When will we reach UP MARKET TERRITORY?!?!?!?!!

Go Faster Koolo!

 

The question on every investors mind: Is the January stock market rout over?

A difficult question to answer, there are a variety of reasons for both sides of the argument.

On the side of the bulls who say January is in the rear view mirror and only sunny days lay ahead for the markets, the reasons include a decrease in CoVid cases as the Omicron variant seems to have done its job by spreading fast, being a milder version and providing a faster herd immunity benefit. Easy money from the Fed over the past two years may continue to juice the markets while the reopening trade continues to gather steam as consumers’ tire of being at home and are apparently spending and traveling like crazy. Comparative earnings reports that looked back on the lean months of the shutdowns now show the consumer is alive and well and apparently loaded with cash. A less contentious political environment compared to the Trump years, and a new year to look forward to. The not-so-fast bear market fans who fear more crash helmets will be needed in 2022 point to the January barometer which states as goes January in the markets, so goes the rest of the year. Inflation is rampant and that will stress out consumer pocket books, while also making the FEDS cut back on bailout packages and their current greasing of the financial wheels through Quantitative Easing.

LINK HERE: (https://www.businessinsider.com/quantitative-easing#:~:text=Quantitative%20Easing%20(QE)%20is%20a,and%20results%20in%20economic%20growth. )

Adding to the bear’s argument the market is headed for more trouble is Russian saber rattling, the threat of another CoVid variant uprising and massive supply side shortages.

I have to admit, both sides present a believable argument. I don’t lean one way or the other. A rare position for this analyst. Not that I don’t think inflation is serious. It is. Nor do I deny FED money will find its way into the markets, as FED money always does. After all, many argue Wall Street runs Constitution Avenue and its inhabitants. I agree.

But there are indeed many currents and cross currents at work here. In fact, I can only remember a few times over my 50 years of being in the markets where so much was happening to so many. CoVid for sure is the real deal. Not so much as to its lethality, although it does possess that deadly quality, but it is a far cry from what the Black Plaque did in the middle ages where no vaccines existed and medical care was akin to witch doctory.

I can say we did have a healthy correction in the Nasdaq technology stocks, a minor correction in the Dow, Russell and S&P markets and global equities also suffered.
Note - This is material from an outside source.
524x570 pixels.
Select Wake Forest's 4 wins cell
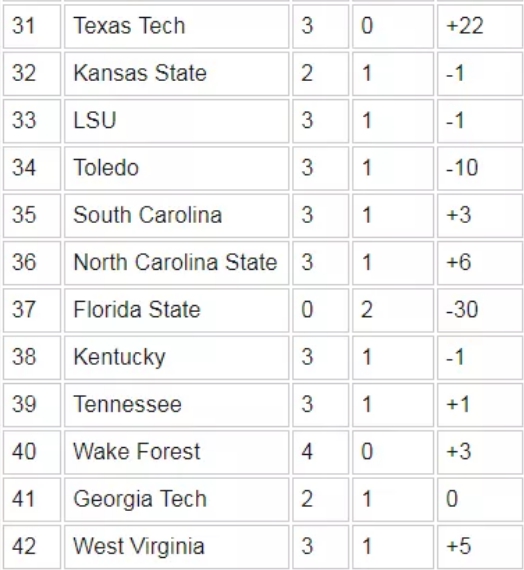[320, 452]
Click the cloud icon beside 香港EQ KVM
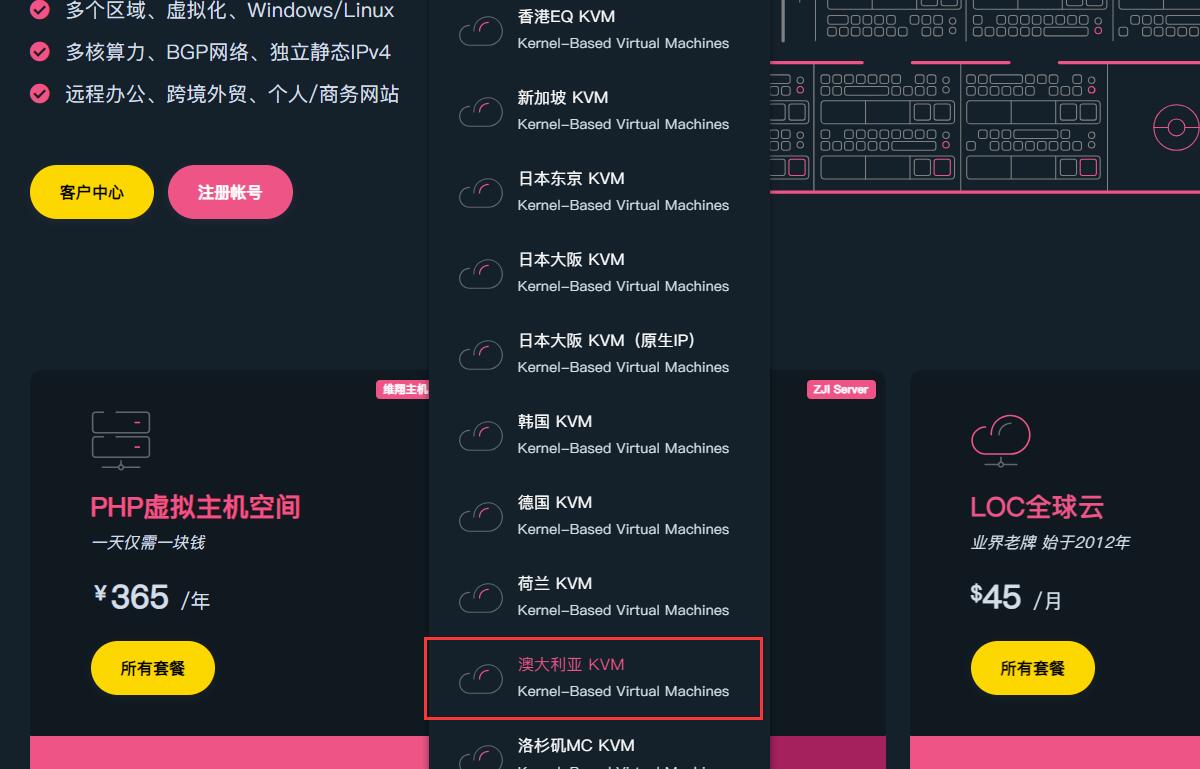 pos(481,31)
Not to say it can’t go lower. It can, but having a correction in the rear view mirror is better than having an irrational exuberant market that has plowed ever higher with no correction.  Corrections, when they end, can lead to rallies, and rallies can lead to recovered losses and stock market gains. Something all investors wish for.

Since I don’t know which way markets will go for sure, and no one else does either, its best to tread carefully, invest slowly but steadily, have protection stops in place which are predetermined sell points on some or all your securities, and don’t believe everything the buy and hold crowd tells you.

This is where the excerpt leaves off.